Department of Clinical Sciences, Lund University, Skåne University Hospital, CRC, Jan Waldenströms Gata 35, 20502, Malmö, Sweden.
Precision Health, Department of Bioengineering, Graduate School of Engineering, the University of Tokyo, 7-3-1 Hongo, Bunkyo-Ku, Tokyo, 113-8655, Japan.
BMC Med. 2024 Apr 23;22(1):173. doi: 10.1186/s12916-024-03392-1.
The molecular pathways linking short and long sleep duration with incident diabetes mellitus (iDM) and incident coronary heart disease (iCHD) are not known. We aimed to identify circulating protein patterns associated with sleep duration and test their impact on incident cardiometabolic disease.
We assessed sleep duration and measured 78 plasma proteins among 3336 participants aged 46-68 years, free from DM and CHD at baseline, and identified cases of iDM and iCHD using national registers. Incident events occurring in the first 3 years of follow-up were excluded from analyses. Tenfold cross-fit partialing-out lasso logistic regression adjusted for age and sex was used to identify proteins that significantly predicted sleep duration quintiles when compared with the referent quintile 3 (Q3). Predictive proteins were weighted and combined into proteomic scores (PS) for sleep duration Q1, Q2, Q4, and Q5. Combinations of PS were included in a linear regression model to identify the best predictors of habitual sleep duration. Cox proportional hazards regression models with sleep duration quintiles and sleep-predictive PS as the main exposures were related to iDM and iCHD after adjustment for known covariates.
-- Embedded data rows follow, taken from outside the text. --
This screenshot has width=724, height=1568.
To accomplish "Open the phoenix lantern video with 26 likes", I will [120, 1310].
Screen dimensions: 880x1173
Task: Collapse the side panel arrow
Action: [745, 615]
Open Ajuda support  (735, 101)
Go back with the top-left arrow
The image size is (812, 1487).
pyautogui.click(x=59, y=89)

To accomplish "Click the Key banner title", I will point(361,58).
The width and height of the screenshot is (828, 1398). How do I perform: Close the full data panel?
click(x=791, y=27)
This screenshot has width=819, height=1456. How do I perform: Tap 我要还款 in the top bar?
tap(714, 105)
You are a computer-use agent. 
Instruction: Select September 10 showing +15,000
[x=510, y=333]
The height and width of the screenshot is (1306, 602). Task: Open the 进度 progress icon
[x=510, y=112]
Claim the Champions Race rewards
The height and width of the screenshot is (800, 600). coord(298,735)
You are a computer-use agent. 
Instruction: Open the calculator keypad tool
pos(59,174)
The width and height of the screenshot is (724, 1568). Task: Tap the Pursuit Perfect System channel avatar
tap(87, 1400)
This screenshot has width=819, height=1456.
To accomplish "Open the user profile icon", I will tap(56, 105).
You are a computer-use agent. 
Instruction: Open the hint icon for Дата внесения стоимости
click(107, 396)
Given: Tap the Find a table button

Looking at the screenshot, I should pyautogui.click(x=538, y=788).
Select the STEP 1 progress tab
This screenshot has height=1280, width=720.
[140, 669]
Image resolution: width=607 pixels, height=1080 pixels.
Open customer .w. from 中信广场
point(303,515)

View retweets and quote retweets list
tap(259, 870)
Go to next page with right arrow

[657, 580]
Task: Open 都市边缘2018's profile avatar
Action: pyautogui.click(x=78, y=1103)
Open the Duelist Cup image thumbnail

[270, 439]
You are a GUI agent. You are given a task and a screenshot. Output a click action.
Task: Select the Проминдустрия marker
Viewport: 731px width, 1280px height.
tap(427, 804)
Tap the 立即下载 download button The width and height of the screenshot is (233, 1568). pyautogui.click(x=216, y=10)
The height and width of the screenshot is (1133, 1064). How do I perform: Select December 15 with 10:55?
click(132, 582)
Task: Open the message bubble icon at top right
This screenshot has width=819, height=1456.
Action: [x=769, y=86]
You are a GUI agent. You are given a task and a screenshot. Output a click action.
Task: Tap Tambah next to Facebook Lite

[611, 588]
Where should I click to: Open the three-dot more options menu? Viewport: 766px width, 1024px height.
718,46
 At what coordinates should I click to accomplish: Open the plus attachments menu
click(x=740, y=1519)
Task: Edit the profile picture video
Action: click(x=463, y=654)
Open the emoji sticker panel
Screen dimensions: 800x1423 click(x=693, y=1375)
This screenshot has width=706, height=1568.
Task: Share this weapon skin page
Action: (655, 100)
Sixteen unique proteomic markers, predominantly reflecting inflammation and apoptosis, predicted sleep duration quintiles. The combination of PSQ1 and PSQ5 best predicted sleep duration. Mean follow-up times for iDM (n = 522) and iCHD (n = 411) were 21.8 and 22.4 years, respectively. Compared with sleep duration Q3, all sleep duration quintiles were positively and significantly associated with iDM. Only sleep duration Q1 was positively and significantly associated with iCHD. Inclusion of PSQ1 and PSQ5 abrogated the association between sleep duration Q1 and iDM. Moreover, PSQ1 was significantly associated with iDM (HR = 1.27, 95% CI: 1.06-1.53). PSQ1 and PSQ5 were not associated with iCHD and did not markedly attenuate the association between sleep duration Q1 with iCHD.
We here identify plasma proteomic fingerprints of sleep duration and suggest that PSQ1 could explain the association between very short sleep duration and incident DM.
目前尚不清楚将短时间和长时间睡眠与新发糖尿病(iDM)和新发冠心病(iCHD)联系起来的分子途径。我们旨在确定与睡眠时间相关的循环蛋白谱,并测试它们对心血管代谢疾病发病的影响。
我们评估了 3336 名年龄在 46-68 岁的参与者的睡眠时间,并测量了他们的 78 种血浆蛋白。在基线时,这些参与者均无糖尿病和冠心病。使用国家登记册确定 iDM 和 iCHD 的发病情况。排除了随访前 3 年内发生的新发事件进行分析。使用 10 倍交叉拟合偏分最小绝对收缩和选择算子(LASSO)逻辑回归,当与参考五分位数 3(Q3)相比时,识别出显著预测睡眠时间五分位数的蛋白质。对预测蛋白进行加权,并将其组合成睡眠时间 Q1、Q2、Q4 和 Q5 的蛋白组评分(PS)。组合 PS 纳入线性回归模型,以确定习惯性睡眠时间的最佳预测因子。Cox 比例风险回归模型以睡眠时间五分位数和睡眠预测 PS 为主要暴露因素,调整已知协变量后,与 iDM 和 iCHD 相关。
16 个独特的蛋白标志物,主要反映炎症和细胞凋亡,可预测睡眠时间五分位数。PSQ1 和 PSQ5 的组合最能预测睡眠时间。新发糖尿病(n=522)和新发冠心病(n=411)的平均随访时间分别为 21.8 年和 22.4 年。与睡眠时间 Q3 相比,所有睡眠时间五分位数与 iDM 均呈正相关且有统计学意义。只有睡眠时间 Q1 与 iCHD 呈正相关且有统计学意义。纳入 PSQ1 和 PSQ5 可消除睡眠时间 Q1 与 iDM 之间的关联。此外,PSQ1 与 iDM 显著相关(HR=1.27,95%CI:1.06-1.53)。PSQ1 和 PSQ5 与 iCHD 无关,且不能明显减弱睡眠时间 Q1 与 iCHD 之间的关联。
我们在这里确定了睡眠时间的血浆蛋白指纹图谱,并提出 PSQ1 可以解释极短睡眠时间与新发糖尿病之间的关联。